→ **Stored items**

****

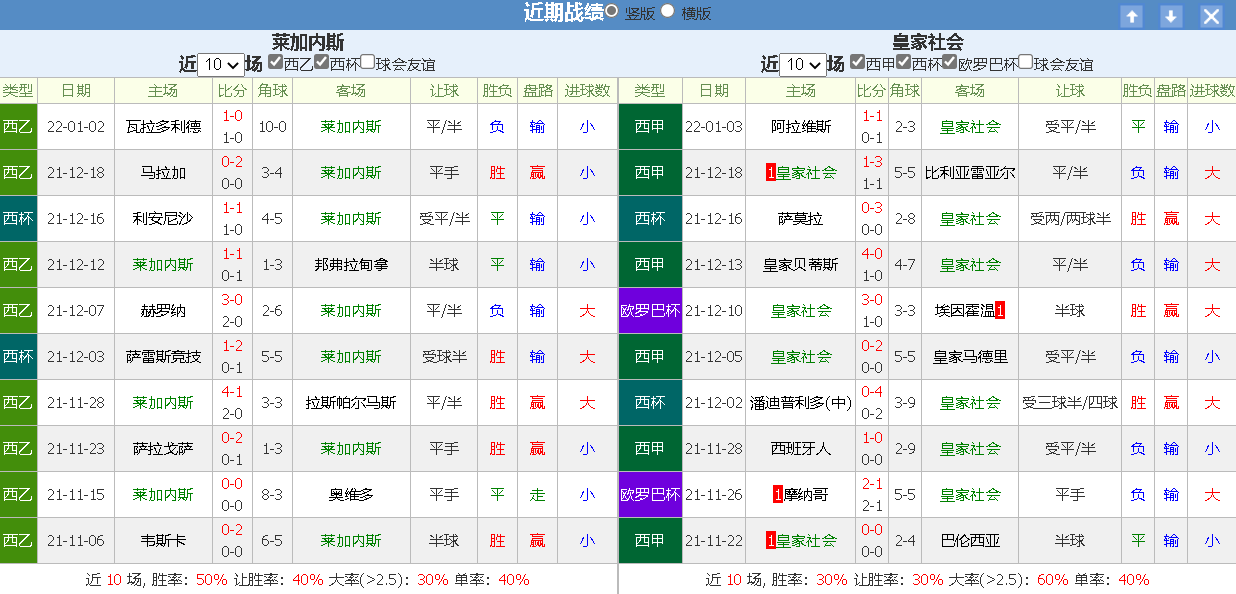The height and width of the screenshot is (594, 1236).
Task: Click the move-up arrow icon in header
Action: tap(1131, 16)
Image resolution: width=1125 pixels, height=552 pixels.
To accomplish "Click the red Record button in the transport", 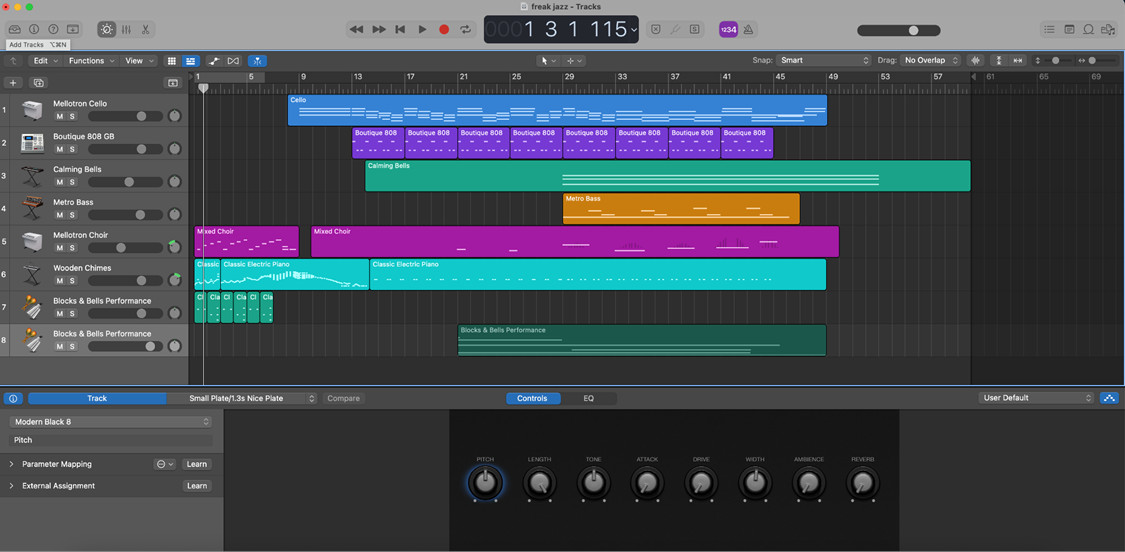I will coord(444,30).
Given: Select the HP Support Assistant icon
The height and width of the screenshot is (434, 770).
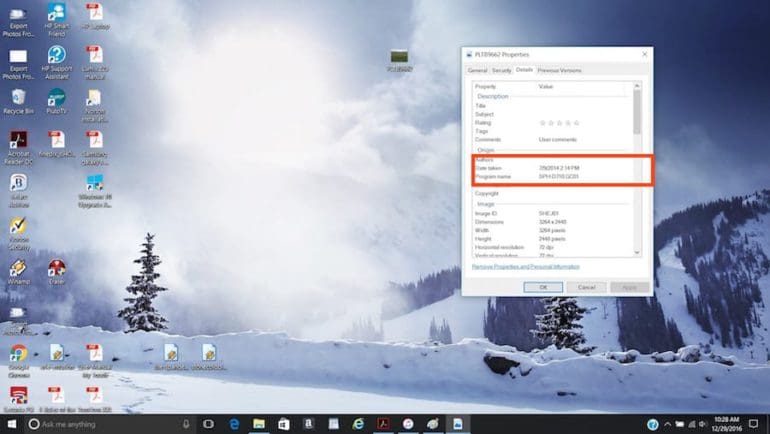Looking at the screenshot, I should pos(56,62).
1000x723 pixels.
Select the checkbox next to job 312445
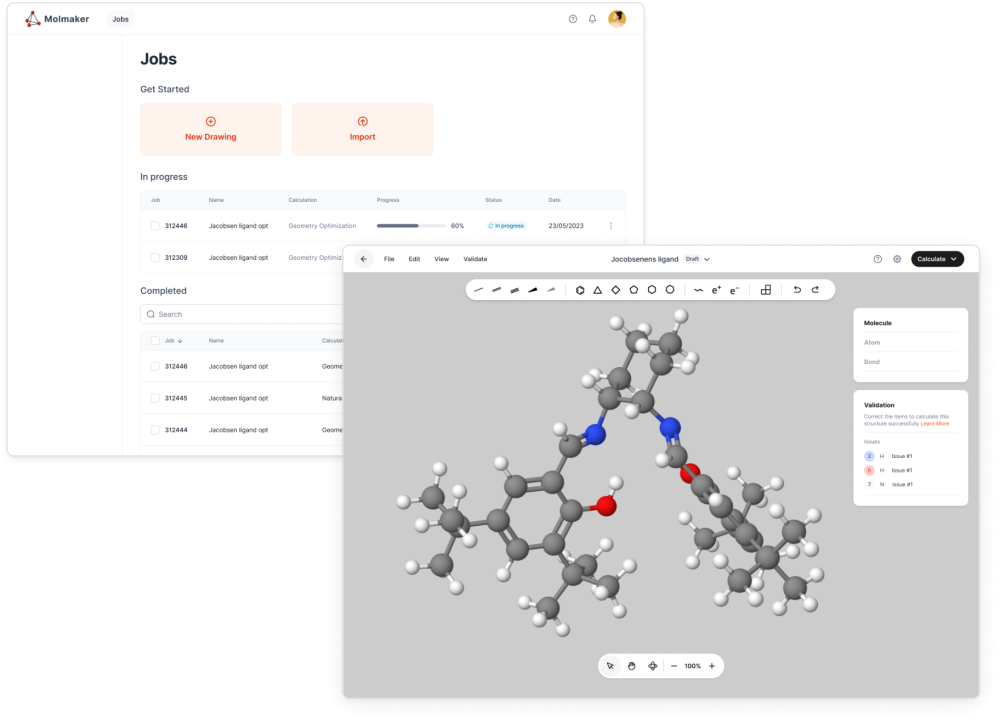154,398
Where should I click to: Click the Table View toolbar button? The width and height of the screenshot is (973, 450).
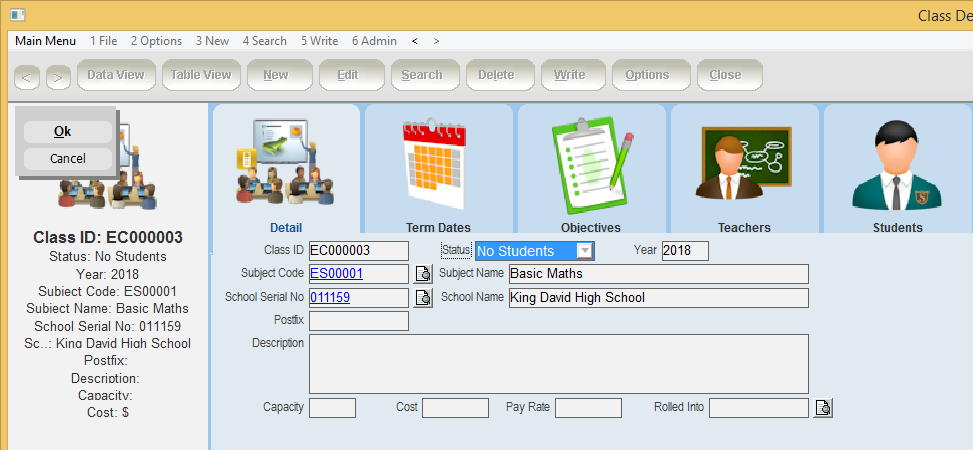click(x=201, y=75)
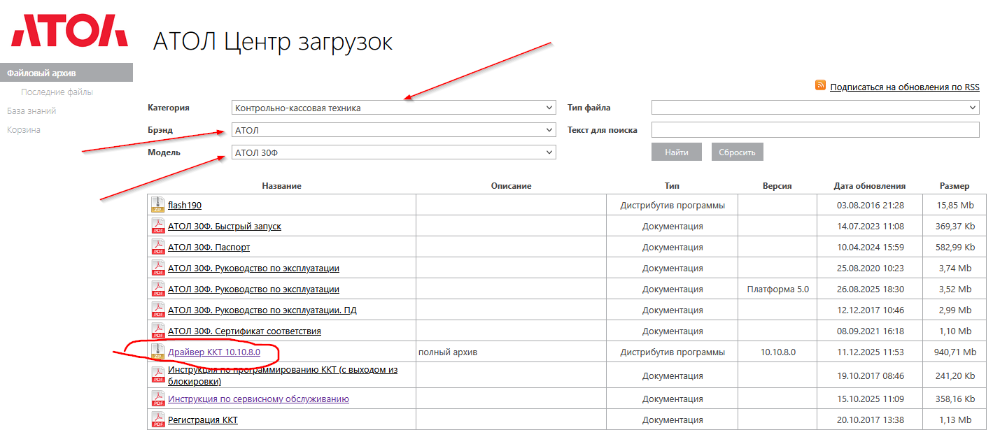This screenshot has width=1000, height=444.
Task: Click the Текст для поиска input field
Action: pyautogui.click(x=814, y=130)
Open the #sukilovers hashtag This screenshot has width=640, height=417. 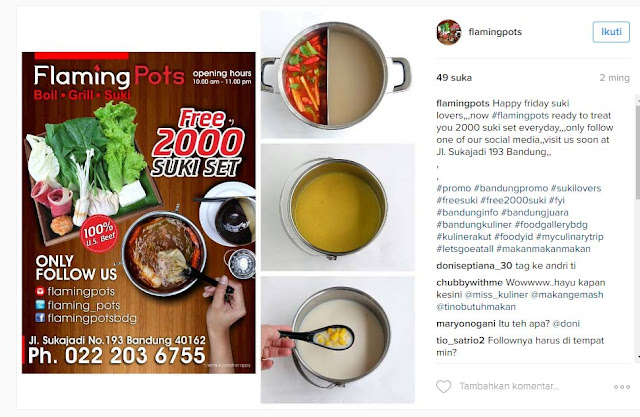[576, 188]
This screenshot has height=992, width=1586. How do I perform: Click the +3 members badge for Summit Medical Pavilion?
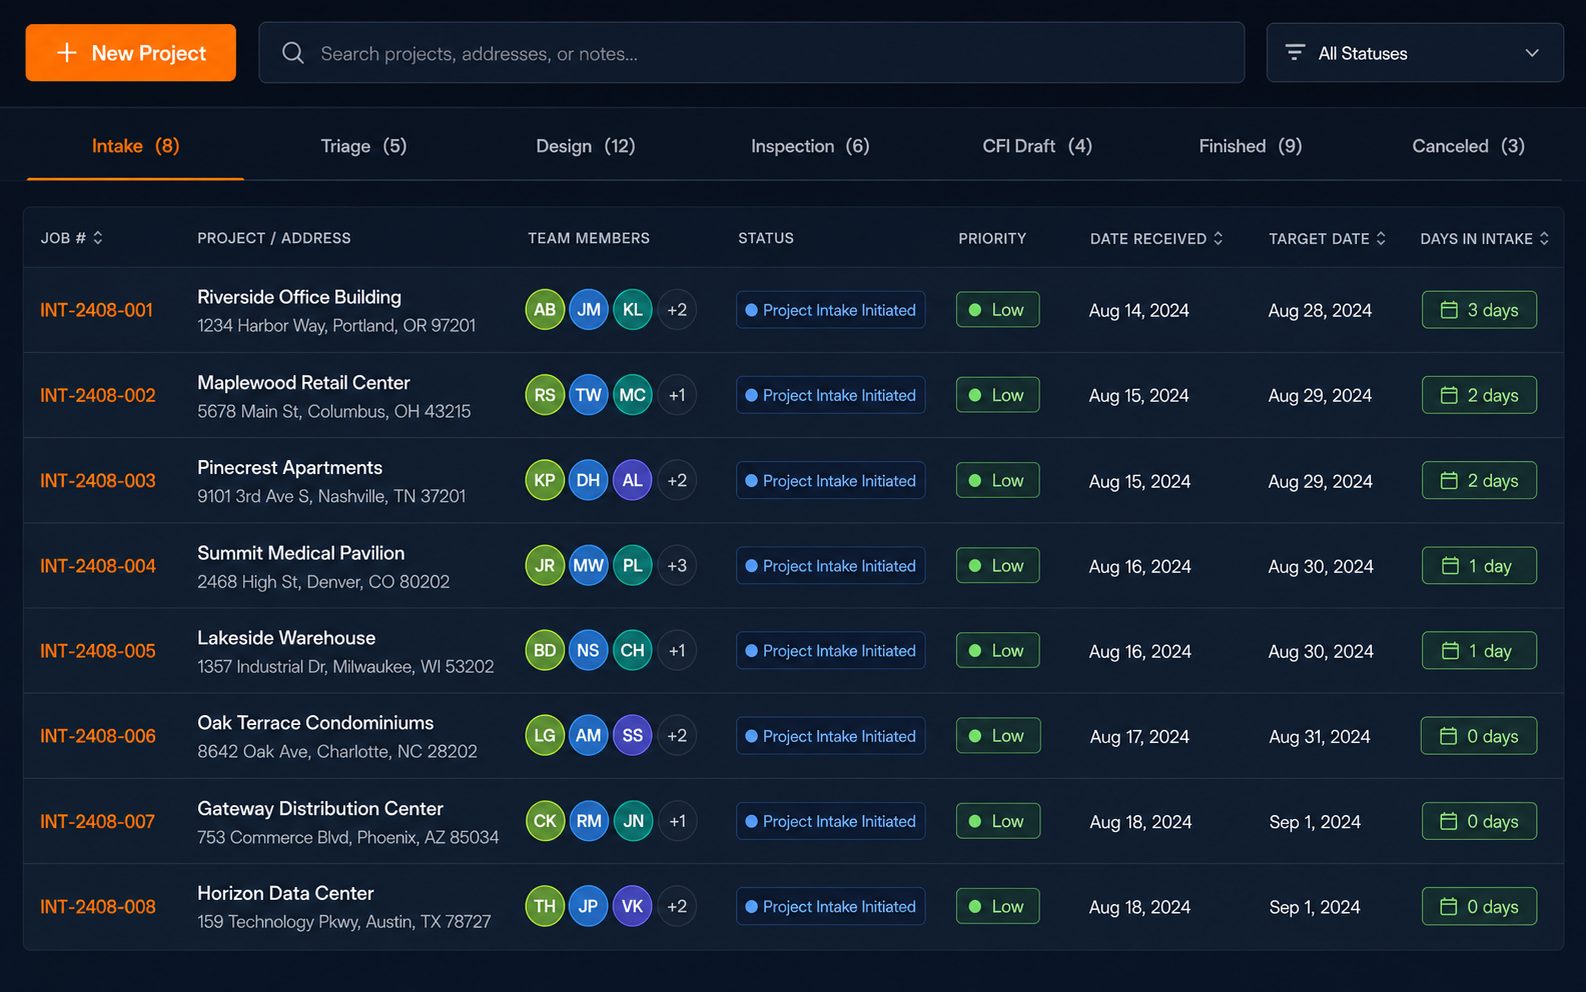[x=677, y=566]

****

→ **DIRECTIONS FOR THIS TASK**
Pick every line of the data that includes the string "pixels".

→ **WRITTEN RESPONSE**
Image resolution: width=1125 pixels, height=552 pixels.
1000x723 pixels.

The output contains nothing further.